Dışardan gelip de, Gazianteb'in çarşı ve pazarlarını, sanayi bölgelerini, hatta sokak aralarını dolaşanların verdikleri ilk hüküm ve edindikleri ilk kanaat, halkımızın çok çalışken olduğudur. Çeşitli sanat kolları, iş alanları, ilk bakışta bir şey yetişmez sanılan kayalık ve boz sırtlardan fışkıran fıstık zeytin ve bağlar; Şehirlimiz ve köylümüzün nasıl arı gibi karınca gibi çalıştığını göstermeğe yeter. Şehrimizdeki çeşitli sanat mahsullerini görenler, Fırat'ın iki tarafında uzanan asfalt boyundaki arazinin işlenmiş durumunu mukayese edenler, Gaziantep'te nasıl büyük bir yapıcı ve yaratıcı gücün toplandığını hemen anlamakta ve sırası gelince belirtmektedirler. Bu hal kadınlarda da görülür. Hiçbirşey yapmasa, fıstık çıtlatır. Masıra sarar, hastahane işi denilen Gaziantep el işleriyle uğraşır, kazanmaya çalışır.

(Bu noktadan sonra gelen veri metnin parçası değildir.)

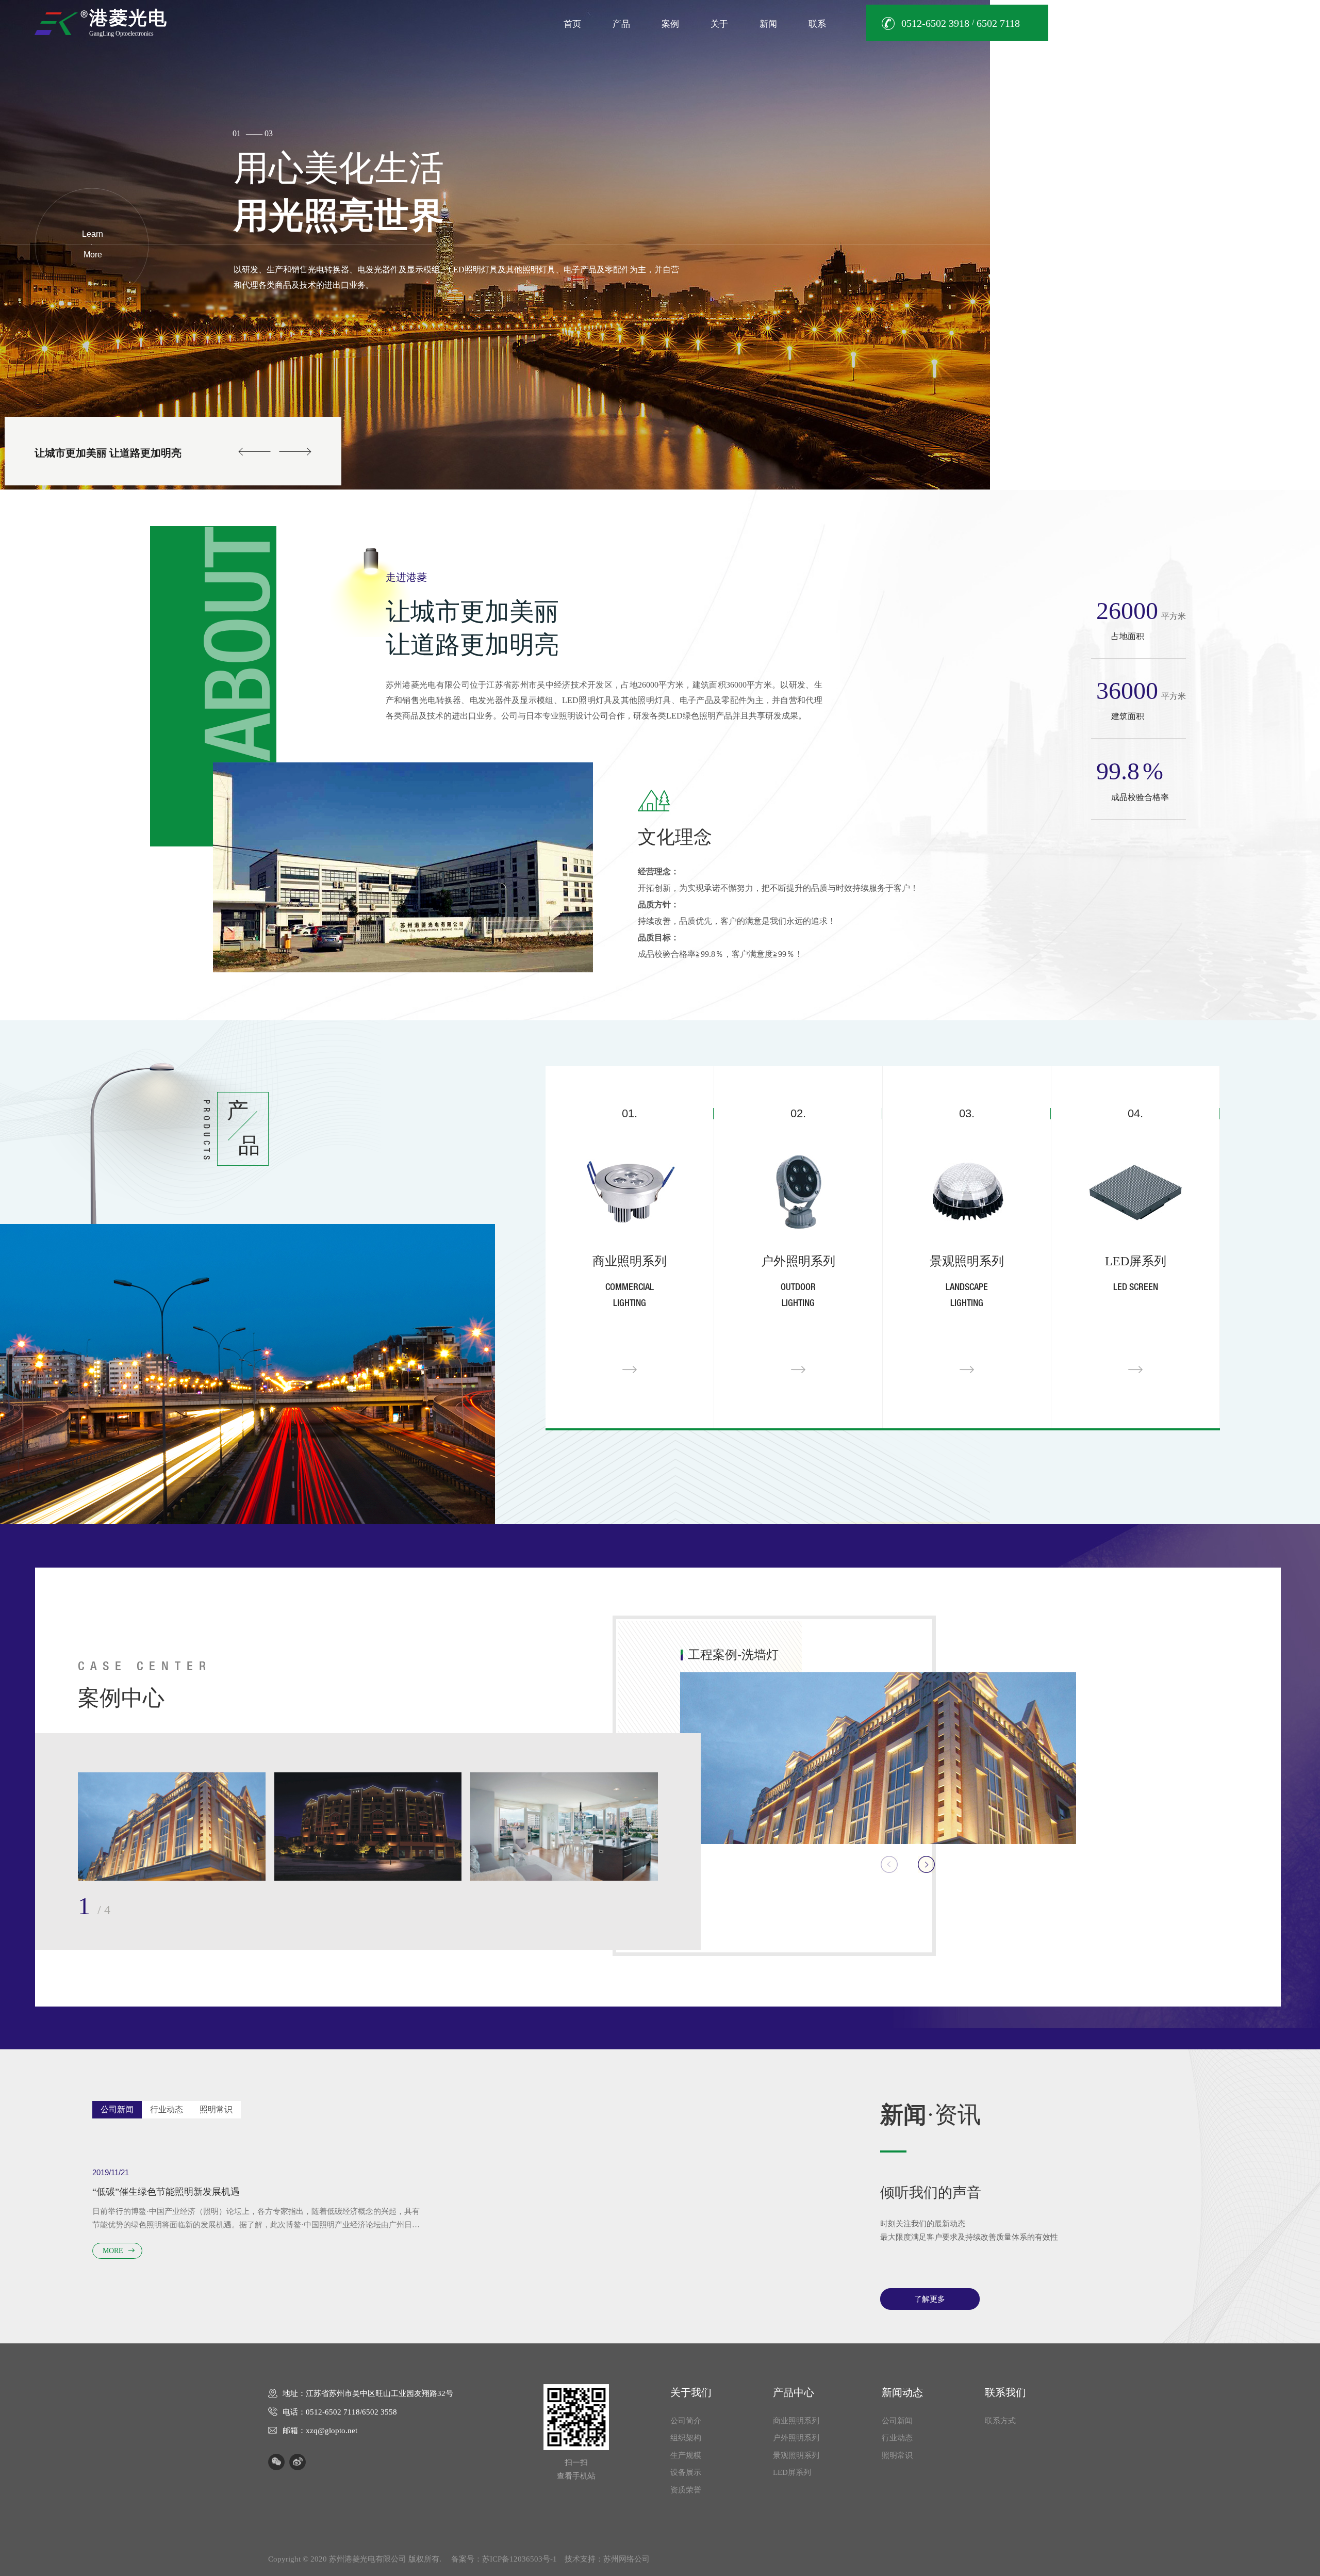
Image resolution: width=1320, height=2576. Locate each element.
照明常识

İşte bu çalışma gücüdür ki, Gaziantep çevresini bayındır yapmış, Türk Yurdunun en kalabalık köşelerinden biri haline getirmiştir. Bazı temelli problemleri halledildiği gün, Gaziantep hiç kimsenin ummadığı olağanüstü bir büyüme ve gelişme örneği olarak ortaya çıkacaktır.

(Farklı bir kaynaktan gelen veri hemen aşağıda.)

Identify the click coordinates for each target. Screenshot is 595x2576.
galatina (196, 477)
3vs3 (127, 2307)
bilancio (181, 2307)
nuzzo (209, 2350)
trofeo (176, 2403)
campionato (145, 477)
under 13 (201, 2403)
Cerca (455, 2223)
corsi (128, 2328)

Bazı sosyoloğlar, şehir ve ülkelerde ki uygarlık ve büyük gelişmeleri o şehir ve o ülkenin eğlence hayatına, önemli bir vakit ayırmış olması ile ilgili bulurlar. İşte Gaziantep bu fikri ispatlıyan en iyi örnektir. Burada görülen çalışkanlığın, halkın ruhuna yaratıcılık, bileğine kuvvet ve marifet katan eğlence hayatıyla yakın bir bağı vardır. Eğlenenlerin ruhlarına vücutlarına şevk ve enerji geliyor. Yapıcı, yaratıcı ve ilerleyici bir hamla gücü kazanıyorlar. Gaziantep'te eğlence hayatının büyük bir safhasını sahre dediğimiz, kırlara, köylere yapılan yemekli geziler teşkil eder. Bunların içinde içkilileri bulunduğu gibi; çok büyük bir kısmı da, özellikle kadın sahrelerinin hepsi içkisizdir. Gaziantepli sahre yapmak için vesileler icat etmiştir. Dini ve beşeri bir çok sahreye gitme adetlerinin teşekkülünde bu icat kabiliyetinin payı vardır.

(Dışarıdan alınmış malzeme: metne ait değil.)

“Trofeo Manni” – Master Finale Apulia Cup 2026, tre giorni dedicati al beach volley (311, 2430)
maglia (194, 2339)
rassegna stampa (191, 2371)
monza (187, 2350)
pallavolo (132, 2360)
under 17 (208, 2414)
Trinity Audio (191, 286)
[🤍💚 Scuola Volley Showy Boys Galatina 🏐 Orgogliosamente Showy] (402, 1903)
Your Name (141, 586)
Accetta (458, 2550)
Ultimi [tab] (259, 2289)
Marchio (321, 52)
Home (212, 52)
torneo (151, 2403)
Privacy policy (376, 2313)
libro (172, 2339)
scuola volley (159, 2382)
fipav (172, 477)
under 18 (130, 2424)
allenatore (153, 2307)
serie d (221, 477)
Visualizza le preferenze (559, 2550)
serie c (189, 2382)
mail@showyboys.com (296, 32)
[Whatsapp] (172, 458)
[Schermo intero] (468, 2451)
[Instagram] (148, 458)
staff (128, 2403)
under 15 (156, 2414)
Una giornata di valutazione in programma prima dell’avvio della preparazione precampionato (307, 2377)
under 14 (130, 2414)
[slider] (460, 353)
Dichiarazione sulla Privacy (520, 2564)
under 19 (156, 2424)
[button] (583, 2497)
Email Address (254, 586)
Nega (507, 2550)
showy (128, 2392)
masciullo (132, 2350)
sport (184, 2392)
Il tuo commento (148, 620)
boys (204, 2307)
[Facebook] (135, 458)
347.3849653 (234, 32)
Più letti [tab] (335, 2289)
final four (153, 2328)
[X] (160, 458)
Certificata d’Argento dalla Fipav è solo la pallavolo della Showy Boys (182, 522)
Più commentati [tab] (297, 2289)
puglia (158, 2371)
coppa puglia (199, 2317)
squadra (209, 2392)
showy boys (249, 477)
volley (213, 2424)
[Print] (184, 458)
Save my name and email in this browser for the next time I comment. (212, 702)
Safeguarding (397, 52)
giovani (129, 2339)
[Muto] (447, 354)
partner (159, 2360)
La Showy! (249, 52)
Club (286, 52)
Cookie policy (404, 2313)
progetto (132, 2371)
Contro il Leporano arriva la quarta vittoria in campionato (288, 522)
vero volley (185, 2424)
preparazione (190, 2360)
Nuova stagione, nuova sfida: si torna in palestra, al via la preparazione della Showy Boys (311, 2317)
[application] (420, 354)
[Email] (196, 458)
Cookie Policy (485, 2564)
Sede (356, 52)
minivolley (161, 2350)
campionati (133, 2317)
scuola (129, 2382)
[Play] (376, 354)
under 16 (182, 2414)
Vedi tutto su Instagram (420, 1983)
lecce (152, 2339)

Her yerde kır gezintileri, çok vakit yaz ve güz aylarında olur. Fakat Gaziantepli başka yerlerden farklı olarak, kış günü bile sahreye gitmek için sebepler yaratmıştır. Bunun için şehrin belli başlı mesire yerleri ve köyleri mevsimlere göre bir sıraya konmuştur. Kış sonu veya ilk baharın başlangıcında, inek ve koyunların doğurup, süt ve kaymakların bollaşması bile, sahre vesilesi yapılmıştır.

Bu mevsimde kadınlar süt içme ve kaymak yeme bahanesiyle, bu işlerle uğraşanların evleri yakınındaki bostanlara giderler. Ve ya süt ve kaymaklarını oraya getirirler.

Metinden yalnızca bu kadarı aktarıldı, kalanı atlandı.